I am up at this ungodly hour doing an assignment and thinking about my kids and thinking about all the things that I have to do and trying to do my reading for my assignment. And then it hit me (again) - I love what I do! I am super busy these days but alhamdulillah I am absolutely loving it. I love teaching, I love learning about teaching and I love everything that comes with it. I love my family, I love my husband and I love everything that comes with them too. Right now, I feel like I have way too much on my plate, but I don't feel terrible about it because I love the things on it!
I feel like sometimes I feel very negative about everything. This is an advice to me for those times.
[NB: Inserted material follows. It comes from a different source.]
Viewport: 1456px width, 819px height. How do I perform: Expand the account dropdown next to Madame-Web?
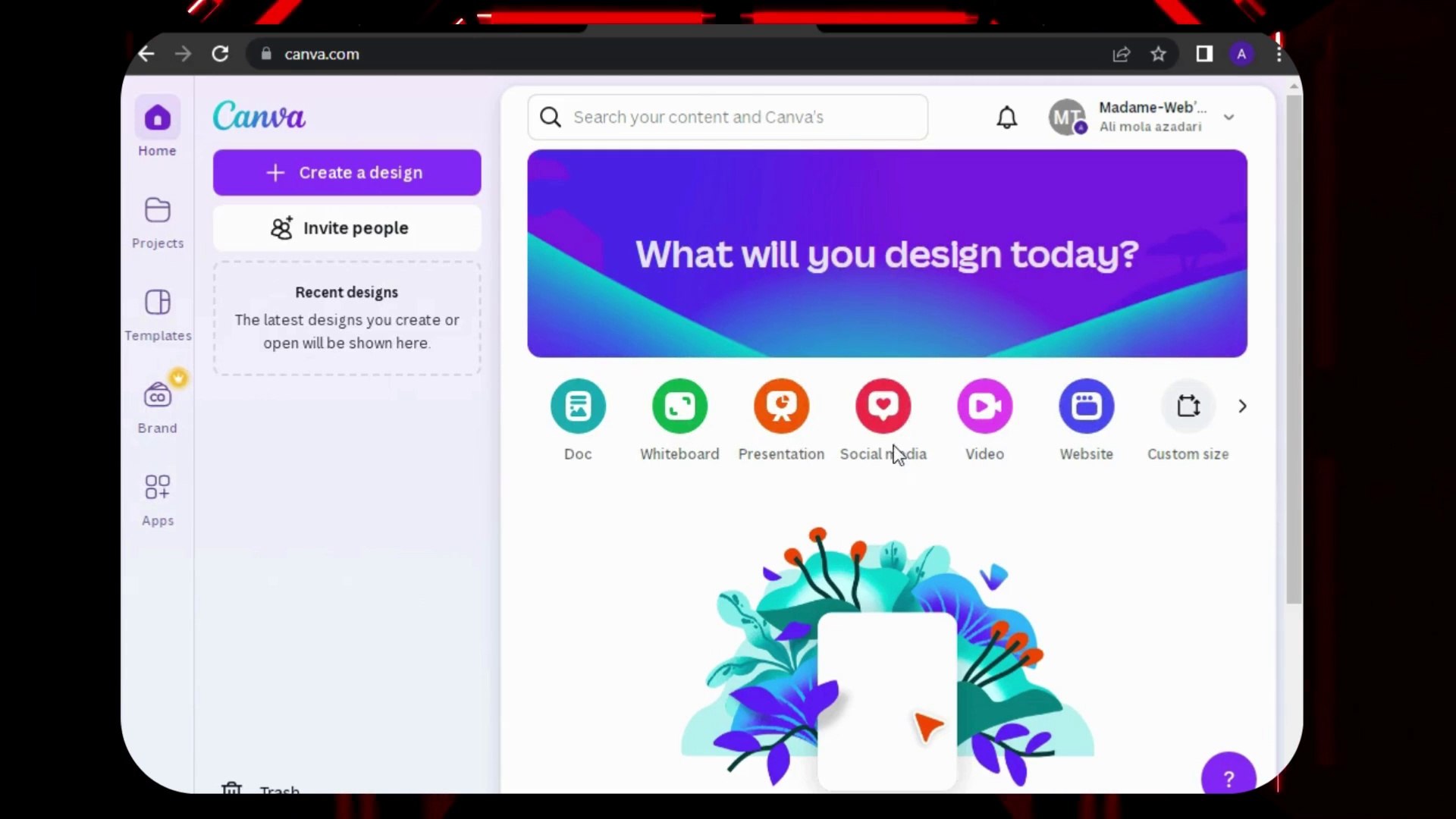click(1229, 117)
When I feel negative, I need to think about everything I love.
- My loving family
- My super supportive, perfect (for me) husband
- Innocence that my (school) kids bring into my life
- The amazing potential that every single one of those children are carrying within themselves
- Thinking up of ways to tap into these potentials
Even though sometimes I feel like I am not doing anything to serve Allah through serving humanity any more, I need to remember that I am. I am doing it everyday at work, or at least, I have the potential to. I just need to take that opportunity everyday that it is given to me.
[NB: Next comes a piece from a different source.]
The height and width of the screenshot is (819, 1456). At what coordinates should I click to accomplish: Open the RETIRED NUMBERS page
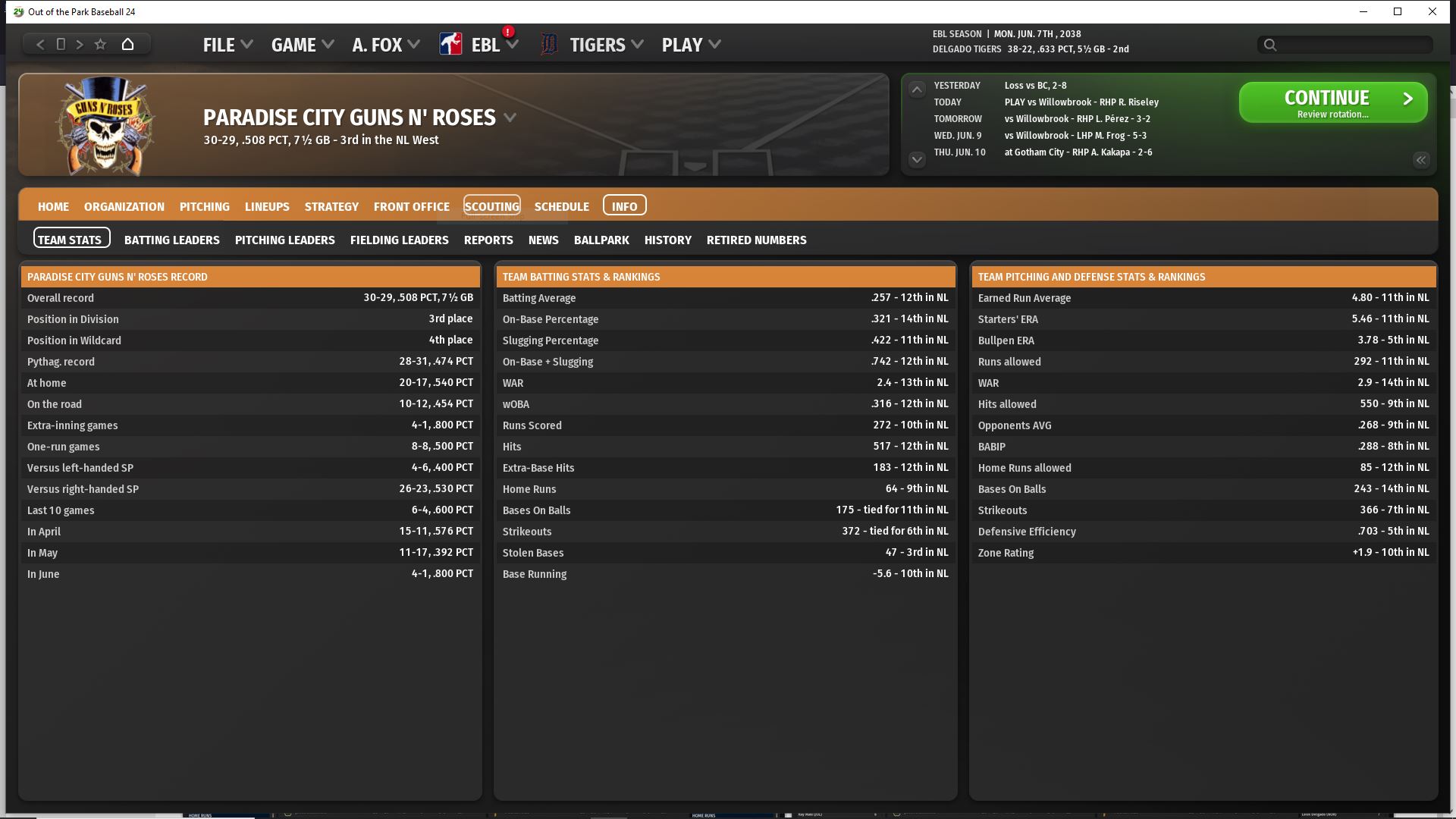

PS: The following words were sitting in a draft post written exactly 2 months ago - 9th January 2016. My mind really seems to rollercoaster...
--
Sometimes, words like 'inspire' and 'dreams' and 'twinkle' and 'reach' seem too used. They seem like words that used to mean something once upon a time, but have entered and left my life so many times that even the thought of them makes me roll my eyes. "That's unrealistic, you know that right?" I told him today. "We can never do it."
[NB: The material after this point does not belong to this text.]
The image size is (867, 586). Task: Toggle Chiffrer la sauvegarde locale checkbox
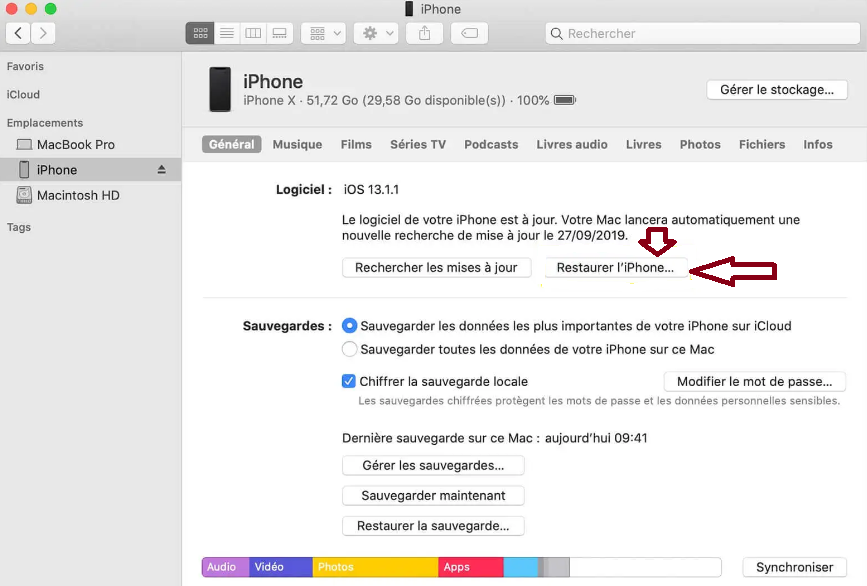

"You have such a negative energy with you right now." He said.
When did our roles reverse? Why does he get to be the one with the twinkle in his eyes and dream of change? When did I become so tired of smiling in hope and began smiling only in social situations? After all, he is the accountant and I am the teacher.
What am I going to teach my children if I don't teach them to dream? What use will they have in folding laundry and cooking chicken, except for mere survival? How will they become astronauts and doctors and inventors if the only thing they learn off me is that being an adult means you don't think about being those things?
I had this realisation today. I have been edging towards it for a few days I guess, but I could only word my concern today. But this isn't the first time I have thought such a way, and I am assuming I am not the only one.